Nel pensarlo, lanciò un’occhiata sardonica a Cooper e Spike, separati dal loro caro Michael – inviato in gran segreto in Cambogia per delle missioni segrete – e, tra sé, puntò a loro come i suoi prossimi schiavi da far sgobbare al posto suo.

Senza Mike, quei due erano vulnerabili e facilmente manipolabili, perciò si sarebbe fatto beffe degli ordini e avrebbe delegato a loro ogni suo impegno all’interno di quello schifoso campo pieno di polvere.
 
***

Valle di A. Shau – 23 luglio 1970
 
Era stato accontentato. Aveva potuto snudare la sua arma, fare fuoco sui vietcong e dimostrare di non essere il completo fallimento che il padre credeva lui fosse, eppure William non era ancora soddisfatto.

Forse dipendeva dal fatto che, nonostante avesse speso sudore e sangue su quel maledetto crinale, le perdite erano state ingenti, quasi una decina di mezzi erano stati distrutti e, come smacco finale, gli elicotteri avevano dovuto evacuarli.

Avevano perso.

Erano stati sconfitti da un esercito di musi gialli che, contrariamente a loro, conosceva ogni più piccolo anfratto di quei luoghi, ogni più infima tana di serpente in cui nascondersi.

E proprio come serpenti li avevano attaccati ventitré giorni prima, bombardandoli con un fuoco incrociato dai due lati della montagna. Quel susseguirsi incessanti di attacchi aveva falcidiato le scorte e i mezzi del Ripcord, costringendoli all’impensabile. All’inaccettabile.
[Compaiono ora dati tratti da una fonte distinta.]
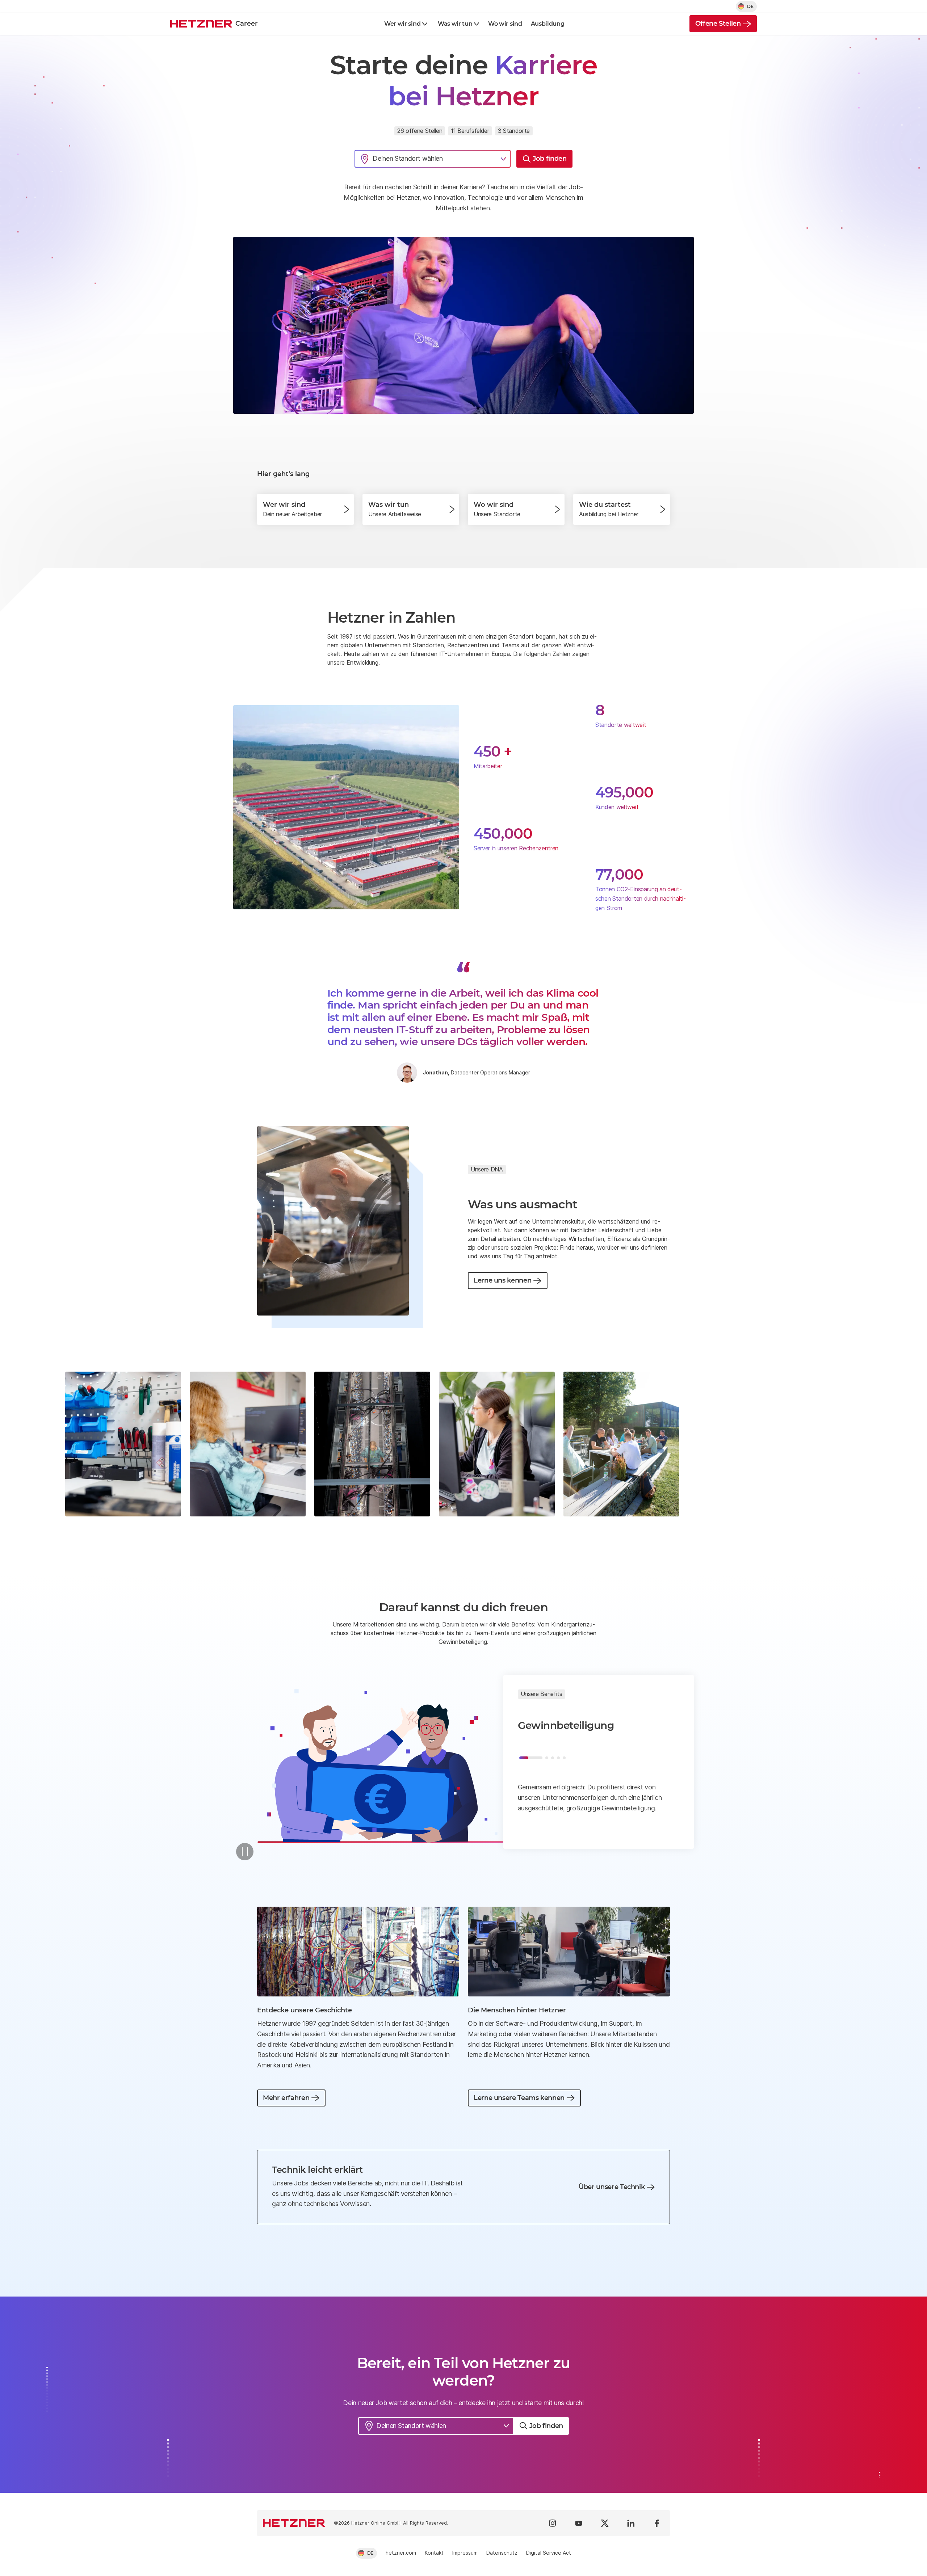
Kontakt (434, 2553)
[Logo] (294, 2523)
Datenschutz (501, 2553)
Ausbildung (548, 23)
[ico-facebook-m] (657, 2523)
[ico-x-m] (604, 2523)
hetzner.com (401, 2553)
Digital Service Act (548, 2553)
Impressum (465, 2553)
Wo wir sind (505, 23)
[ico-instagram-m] (552, 2523)
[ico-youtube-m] (578, 2523)
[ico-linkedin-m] (631, 2523)
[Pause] (244, 1851)
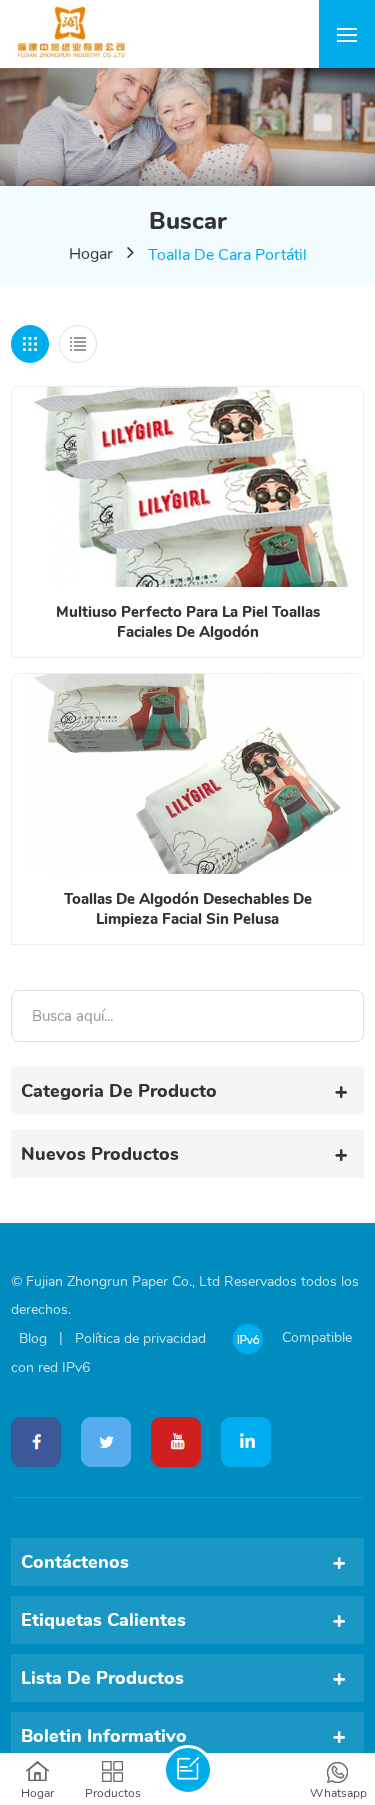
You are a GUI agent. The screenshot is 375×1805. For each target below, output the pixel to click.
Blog (33, 1338)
Avevano dovuto arrendersi perché impossibilitati a sferrare attacchi degni di tale nome e, come codardi, si erano dati alla fuga grazie al fuoco di copertura della contraerea.

Stringendo le mani a pugno sul suo M16 – ancora tiepido per aver sparato fino all’attimo prima di salire su uno degli huey2 giunti per salvarli – William si piegò in avanti per non mostrare agli altri la propria frustrazione.

Non poteva accettare di aver perso contro quegli animali. Eppure, il potente esercito degli Stati Uniti era stato messo in fuga come un branco di conigli, e lui non avrebbe potuto mai ammettere questo con i suoi genitori.

Doveva dimostrare a ogni costo di non essere il perdente che tutti lo ritenevano essere e, una volta ottenuta la gloria, l’avrebbe gettata in faccia al padre e se ne sarebbe andato via di casa.

Lui non era un drogato o un perdigiorno, come più volte si era sentito invece accusare dal padre.

Lui manteneva sempre ogni cosa sotto il proprio controllo, e gli svaghi che si prendeva ogni tanto non erano un suo demerito o una sua debolezza, poiché lui sapeva gestire la cosa. Ogni volta.

Lui non era debole, e lo avrebbe dimostrato.

 
 
 

 
 
1 Ripcord: faccio riferimento alla vera Base di Fuoco di Ripcord, in cui l’esercito americano subì una schiacciante sconfitta da parte dell’esercito vietnamita. Anche le date riportate coincidono con la realtà.
2 Huey: nomignolo utilizzato per il più famoso elicottero utilizzato in Vietnam durante la guerra. Il suo nome tecnico è Bell UH-1 Iroquois.
 
 
N.d.A.: questo flashback, a cui ne seguiranno altri, serve a comprendere ciò che accadrà più avanti, e le conseguenti reazioni di coloro che vengono raccontati in questi capitoli.